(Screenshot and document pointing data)
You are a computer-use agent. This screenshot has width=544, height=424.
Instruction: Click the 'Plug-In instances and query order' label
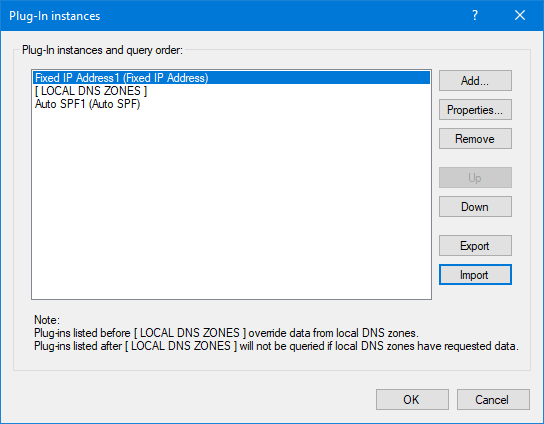click(102, 50)
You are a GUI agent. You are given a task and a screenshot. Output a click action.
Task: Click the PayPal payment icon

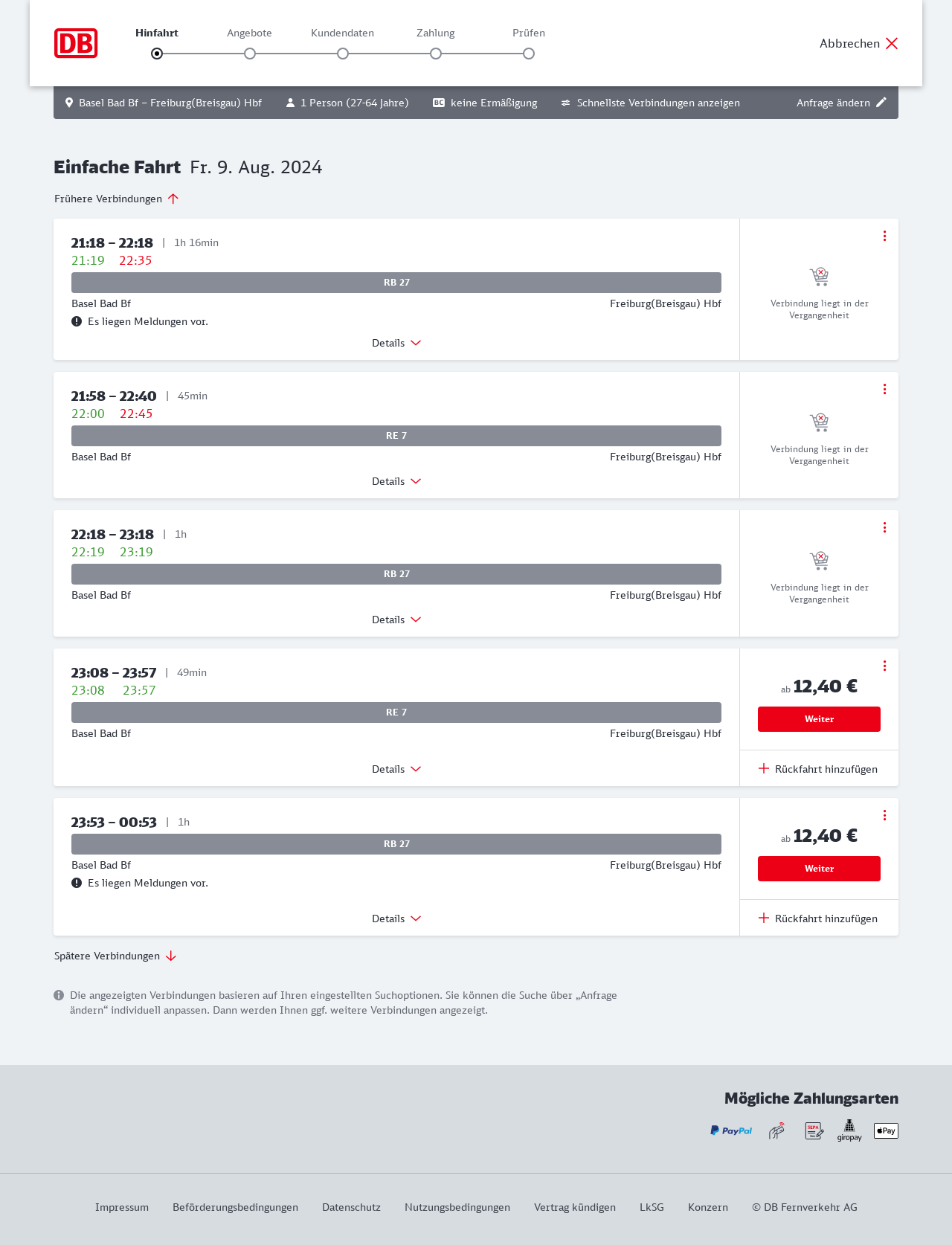tap(731, 1130)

- THE EXERCISE: Rewrite the entries from the line containing "You are a GUI" through the end of the entries, replacing "PayPal" with "Venmo" and changing nothing else. Leave the pictures out of your answer.

- THE REPLY:
You are a GUI agent. You are given a task and a screenshot. Output a click action.
Task: Click the Venmo payment icon

tap(731, 1130)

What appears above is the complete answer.